Verkehrte Welt: Bei der ADAC Deutschland-Rallye, dem einzigen Lauf zur Rallye-Weltmeisterschaft in Mitteleuropa, wurden am dritten August-Wochenende sämtliche Zuschauerrekorde gebrochen. Dennoch muss die Veranstaltung rund um Trier, die seit 2002 zum WM-Kalender gehört, im nächsten Jahr eine Pause machen, weil sie eine Rotation des Weltmotorsportverbandes FIA zum Opfer fällt. Eine Entscheidung, die nicht nur Hermann Tomczyk, der Sportpräsident des ADAC und Vizepräsident der FIA, dessen World Council im Dezember des vergangenen Jahres einen neuen WM-Modus eingeführt hatte, nicht versteht.
270.000 Zuschauer (!) an drei Tagen vom 15. bis 17. August in den Weinbergen entlang des Moseltals und auf dem Militär-Übungsgelände in Baumholder/Hunsrück. Eine Steigerung um fast 60.000 Besucher aus ganz Europa gegenüber dem Vorjahr. Diese Zahlen nannte der veranstaltende ADAC am Sonntagnachmittag, nachdem Weltmeister Sébastien Loeb (Frankreich) im Citroën C4 World Rallye Car seine Veranstaltung zum siebten Mal in Folge gewonnen hatte. Der Franzose war nach insgesamt 19 Wertungsprüfungen an drei Tagen am Sonntag vor seinem spanischen Teamkollegen Dani Sordo, dem Belgier Francois Duval und dem bisherigen Spitzenreiter Mikko Hirvonen (Finnland / beide Ford Focus World Rallye Car) vor dem römischen Wahrzeichen von Deutschlands ältester Stadt, der Porta Nigra, comme d'habitude als Sieger geehrt worden
Neben der neuen Rekordzahl an Besuchern bot die Deutschland 2008 aber noch eine weitere Premiere. Erstmals wurde im frei empfangbaren deutschen Fernsehen Rallyesport live über den Äther geschickt. Der Nachrichtensender n-tv und der Spartensender Eurosport 2 übertrugen die letzte Prüfung, einen Innstadtkurs mit dem beziehungsreichen Namen Circus maximus live über mehr als eine Stunde. Das war das, worauf wir seit vielen Jahren gewartet haben. Das wird den Rallyesport auch bei potenziellen Sponsoren erheblich aufwerten, hatte Tomczyk vor Beginn der Veranstaltung erklärt, obwohl zu diesem Zeitpunkt schon feststand, dass es im nächsten Jahr in und um Trier keine Deutschland-Rallye geben würde.
Der Hintergrund des neuen WM-Modus, nachdem sich 12 Veranstalter in einem Zweijahres-Rhythmus mit 12 Läufen per anno in der Ausrichtung der WM abwechseln ist das Bemühen aller Beteiligten um Kostensenkung.

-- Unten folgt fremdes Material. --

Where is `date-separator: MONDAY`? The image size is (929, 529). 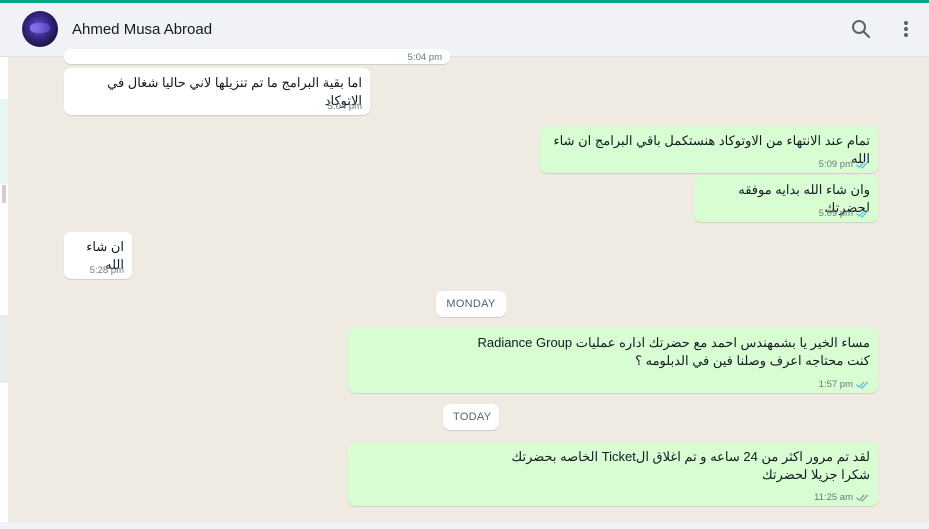 date-separator: MONDAY is located at coordinates (471, 304).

Der Rallyezirkus ist längst auf allen fünf Erdteilen vertreten. Die große Show der Quertreiber wird immer gigantischer und demzufolge auch immer teurer. Mit Citroën, Ford, Subaru und – erstmals in diesem Jahr – Suzuki sind nur vier Werksteams vertreten. Für Kundenteams, wie beispielsweise Stobart, das in diesem Jahr einen Ford Focus WRC 2007 einsetzt, ist eine komplette WM finanziell kaum noch zu stemmen. Daher soll die WM mit weniger Läufen und weniger finanziellem und personellem Aufwand abgespeckt werden, um auch relativ gut betuchten Privatteams mit nationalen und regionalen Sponsoren im Rücken Rallyesport auf höchstem Niveau zu ermöglichen.

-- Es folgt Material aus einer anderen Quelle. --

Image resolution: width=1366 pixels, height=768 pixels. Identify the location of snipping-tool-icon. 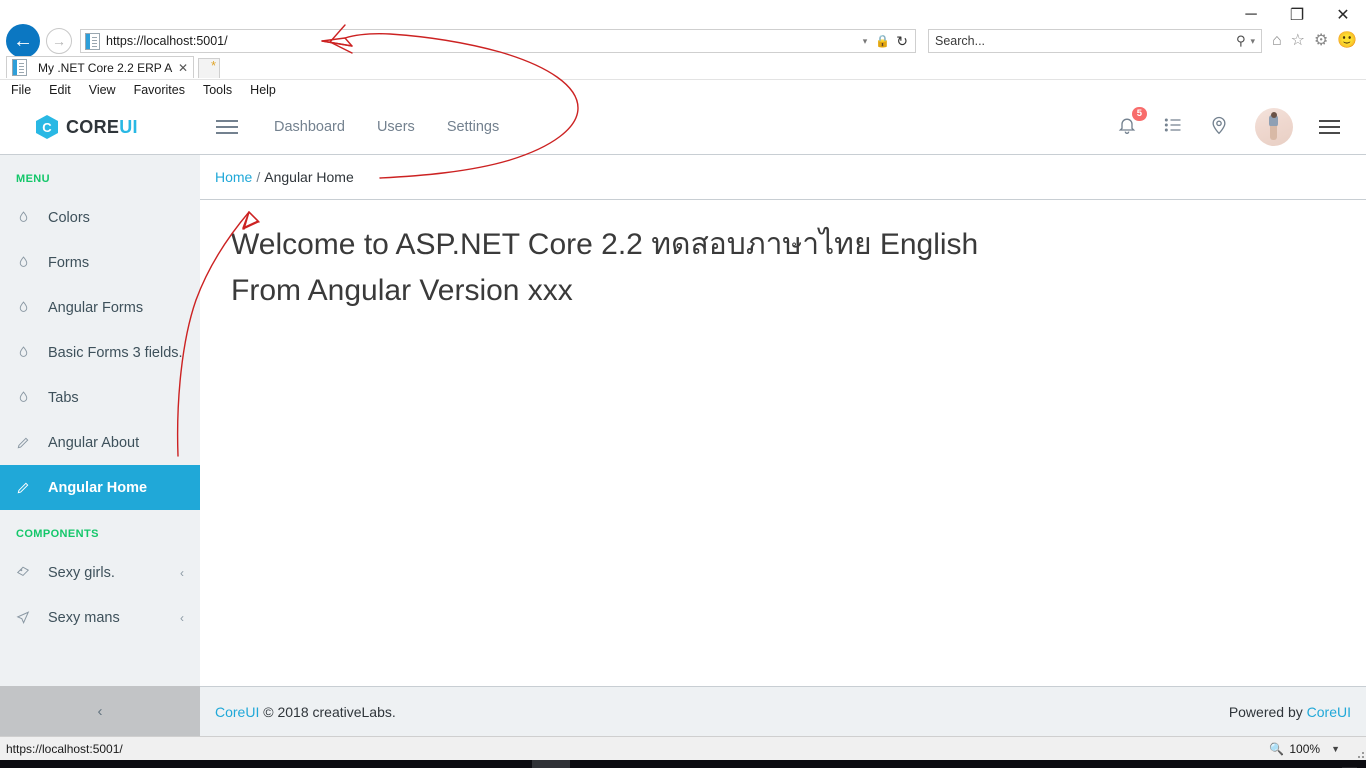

Viele Hersteller sind an der Bühne Rallye-WM, die die Ausdauer und Leistungsfähigkeit ihrer Serien-Fahrzeuge unter Extrem-Bedingungen verdeutlicht, weiterhin interessiert. Doch anders als beispielsweise bei der DTM, wo Audi und Mercedes zusammen etwa 20 DTM-Boliden auf Rennstrecken in Deutschland und dem nahe gelegenen Ausland einsetzen, ist das im Rallyesport nicht machbar. Obwohl gerade Hersteller wie Subaru oder Suzuki ihre ganz bestimmte Kundenklientel auf einer Schotterprüfung im australischen Busch besser erreichen als bei Champagner und edlem Fingerfood im Vip-Raum. Erst die nächste Zukunft, wenn die FIA in der Lage ist, ein Fazit des neuen Modus zu ziehen, wird zeigen, ob der Motorsport des kleinen Mannes eine Zukunft auf höchstem Level haben wird. 270.000 Besucher an drei Tagen bei einer perfekt organisierten Veranstaltung sprechen eigentlich eine deutliche Sprache.